_Data shown_:
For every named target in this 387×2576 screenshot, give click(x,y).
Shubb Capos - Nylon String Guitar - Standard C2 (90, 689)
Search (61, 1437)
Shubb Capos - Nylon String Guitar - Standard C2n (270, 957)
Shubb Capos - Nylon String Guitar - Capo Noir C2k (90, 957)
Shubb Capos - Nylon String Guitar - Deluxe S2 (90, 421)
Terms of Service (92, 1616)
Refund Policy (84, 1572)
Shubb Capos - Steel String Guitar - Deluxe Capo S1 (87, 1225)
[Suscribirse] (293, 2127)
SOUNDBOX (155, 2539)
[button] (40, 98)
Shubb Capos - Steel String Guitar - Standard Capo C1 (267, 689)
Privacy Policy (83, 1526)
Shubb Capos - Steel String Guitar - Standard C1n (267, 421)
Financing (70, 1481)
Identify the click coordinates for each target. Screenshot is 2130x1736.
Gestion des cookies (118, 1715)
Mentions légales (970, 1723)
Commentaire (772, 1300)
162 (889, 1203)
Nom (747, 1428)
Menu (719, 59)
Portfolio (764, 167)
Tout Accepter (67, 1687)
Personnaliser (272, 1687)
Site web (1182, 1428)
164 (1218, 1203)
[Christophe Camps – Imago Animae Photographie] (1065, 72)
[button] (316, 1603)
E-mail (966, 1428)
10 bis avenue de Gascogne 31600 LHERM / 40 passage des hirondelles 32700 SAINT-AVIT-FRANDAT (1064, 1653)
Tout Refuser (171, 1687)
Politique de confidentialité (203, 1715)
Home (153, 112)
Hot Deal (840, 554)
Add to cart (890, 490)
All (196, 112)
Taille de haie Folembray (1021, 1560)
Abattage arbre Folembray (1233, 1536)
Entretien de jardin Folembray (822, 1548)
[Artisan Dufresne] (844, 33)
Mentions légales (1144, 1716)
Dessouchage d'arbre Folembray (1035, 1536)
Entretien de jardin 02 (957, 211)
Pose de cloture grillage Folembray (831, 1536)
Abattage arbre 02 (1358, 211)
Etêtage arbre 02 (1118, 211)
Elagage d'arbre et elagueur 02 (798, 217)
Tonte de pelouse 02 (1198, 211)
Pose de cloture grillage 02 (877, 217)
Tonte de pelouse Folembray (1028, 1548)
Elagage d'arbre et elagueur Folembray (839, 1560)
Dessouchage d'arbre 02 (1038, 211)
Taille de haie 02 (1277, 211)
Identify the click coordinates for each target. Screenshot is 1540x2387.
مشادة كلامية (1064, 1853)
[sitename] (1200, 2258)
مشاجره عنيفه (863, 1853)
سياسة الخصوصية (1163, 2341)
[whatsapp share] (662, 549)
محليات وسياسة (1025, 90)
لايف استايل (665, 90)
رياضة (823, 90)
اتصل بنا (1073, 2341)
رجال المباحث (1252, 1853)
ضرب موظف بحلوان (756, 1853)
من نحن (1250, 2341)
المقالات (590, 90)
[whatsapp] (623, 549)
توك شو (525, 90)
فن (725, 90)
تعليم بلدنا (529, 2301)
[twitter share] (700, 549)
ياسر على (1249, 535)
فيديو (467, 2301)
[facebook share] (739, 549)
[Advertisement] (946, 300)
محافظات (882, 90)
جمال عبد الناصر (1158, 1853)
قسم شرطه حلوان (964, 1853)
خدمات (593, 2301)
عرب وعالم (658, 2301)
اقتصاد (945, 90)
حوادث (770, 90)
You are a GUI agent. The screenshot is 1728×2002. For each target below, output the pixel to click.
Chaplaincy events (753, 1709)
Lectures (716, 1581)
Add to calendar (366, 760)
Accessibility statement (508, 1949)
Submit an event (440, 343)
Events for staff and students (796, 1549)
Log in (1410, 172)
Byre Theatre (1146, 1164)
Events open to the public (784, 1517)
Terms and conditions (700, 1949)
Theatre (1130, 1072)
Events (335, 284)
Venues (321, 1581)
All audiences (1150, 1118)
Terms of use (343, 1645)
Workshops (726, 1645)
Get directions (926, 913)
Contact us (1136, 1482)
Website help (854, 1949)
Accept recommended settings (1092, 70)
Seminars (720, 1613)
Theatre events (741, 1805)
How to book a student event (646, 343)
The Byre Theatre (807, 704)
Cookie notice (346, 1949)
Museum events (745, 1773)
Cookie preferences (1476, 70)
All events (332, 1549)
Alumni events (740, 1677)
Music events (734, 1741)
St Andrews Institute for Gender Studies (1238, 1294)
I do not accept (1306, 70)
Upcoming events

_Exercise goal_: All the lines above must be output exactly, with none omitted.

_Response for this exercise_:
For every named target in this 387×2576 screenshot, give click(x,y).
Shubb Capos - Nylon String Guitar - Standard C2 (90, 689)
Search (61, 1437)
Shubb Capos - Nylon String Guitar - Standard C2n (270, 957)
Shubb Capos - Nylon String Guitar - Capo Noir C2k (90, 957)
Shubb Capos - Nylon String Guitar - Deluxe S2 (90, 421)
Terms of Service (92, 1616)
Refund Policy (84, 1572)
Shubb Capos - Steel String Guitar - Deluxe Capo S1 (87, 1225)
[Suscribirse] (293, 2127)
SOUNDBOX (155, 2539)
[button] (40, 98)
Shubb Capos - Steel String Guitar - Standard Capo C1 (267, 689)
Privacy Policy (83, 1526)
Shubb Capos - Steel String Guitar - Standard C1n (267, 421)
Financing (70, 1481)
Identify the click coordinates for each target. Screenshot is 2130x1736.
Gestion des cookies (118, 1715)
Mentions légales (970, 1723)
Commentaire (772, 1300)
162 (889, 1203)
Nom (747, 1428)
Menu (719, 59)
Portfolio (764, 167)
Tout Accepter (67, 1687)
Personnaliser (272, 1687)
Site web (1182, 1428)
164 (1218, 1203)
[Christophe Camps – Imago Animae Photographie] (1065, 72)
[button] (316, 1603)
E-mail (966, 1428)
10 bis avenue de Gascogne 31600 LHERM / 40 passage des hirondelles 32700 SAINT-AVIT-FRANDAT (1064, 1653)
Tout Refuser (171, 1687)
Politique de confidentialité (203, 1715)
Home (153, 112)
Hot Deal (840, 554)
Add to cart (890, 490)
All (196, 112)
Taille de haie Folembray (1021, 1560)
Abattage arbre Folembray (1233, 1536)
Entretien de jardin Folembray (822, 1548)
[Artisan Dufresne] (844, 33)
Mentions légales (1144, 1716)
Dessouchage d'arbre Folembray (1035, 1536)
Entretien de jardin 02 (957, 211)
Pose de cloture grillage Folembray (831, 1536)
Abattage arbre 02 (1358, 211)
Etêtage arbre 02 (1118, 211)
Elagage d'arbre et elagueur 02 (798, 217)
Tonte de pelouse 02 (1198, 211)
Pose de cloture grillage 02 (877, 217)
Tonte de pelouse Folembray (1028, 1548)
Elagage d'arbre et elagueur Folembray (839, 1560)
Dessouchage d'arbre 02 (1038, 211)
Taille de haie 02 (1277, 211)
Identify the click coordinates for each target. Screenshot is 1540x2387.
مشادة كلامية (1064, 1853)
[sitename] (1200, 2258)
مشاجره عنيفه (863, 1853)
سياسة الخصوصية (1163, 2341)
[whatsapp share] (662, 549)
محليات وسياسة (1025, 90)
لايف استايل (665, 90)
رياضة (823, 90)
اتصل بنا (1073, 2341)
رجال المباحث (1252, 1853)
ضرب موظف بحلوان (756, 1853)
من نحن (1250, 2341)
المقالات (590, 90)
[whatsapp] (623, 549)
توك شو (525, 90)
فن (725, 90)
تعليم بلدنا (529, 2301)
[twitter share] (700, 549)
ياسر على (1249, 535)
فيديو (467, 2301)
[facebook share] (739, 549)
[Advertisement] (946, 300)
محافظات (882, 90)
جمال عبد الناصر (1158, 1853)
قسم شرطه حلوان (964, 1853)
خدمات (593, 2301)
عرب وعالم (658, 2301)
اقتصاد (945, 90)
حوادث (770, 90)
You are a GUI agent. The screenshot is 1728×2002. For each target below, output the pixel to click.
Chaplaincy events (753, 1709)
Lectures (716, 1581)
Add to calendar (366, 760)
Accessibility statement (508, 1949)
Submit an event (440, 343)
Events for staff and students (796, 1549)
Log in (1410, 172)
Byre Theatre (1146, 1164)
Events open to the public (784, 1517)
Terms and conditions (700, 1949)
Theatre (1130, 1072)
Events (335, 284)
Venues (321, 1581)
All audiences (1150, 1118)
Terms of use (343, 1645)
Workshops (726, 1645)
Get directions (926, 913)
Contact us (1136, 1482)
Website help (854, 1949)
Accept recommended settings (1092, 70)
Seminars (720, 1613)
Theatre events (741, 1805)
How to book a student event (646, 343)
The Byre Theatre (807, 704)
Cookie notice (346, 1949)
Museum events (745, 1773)
Cookie preferences (1476, 70)
All events (332, 1549)
Alumni events (740, 1677)
Music events (734, 1741)
St Andrews Institute for Gender Studies (1238, 1294)
I do not accept (1306, 70)
Upcoming events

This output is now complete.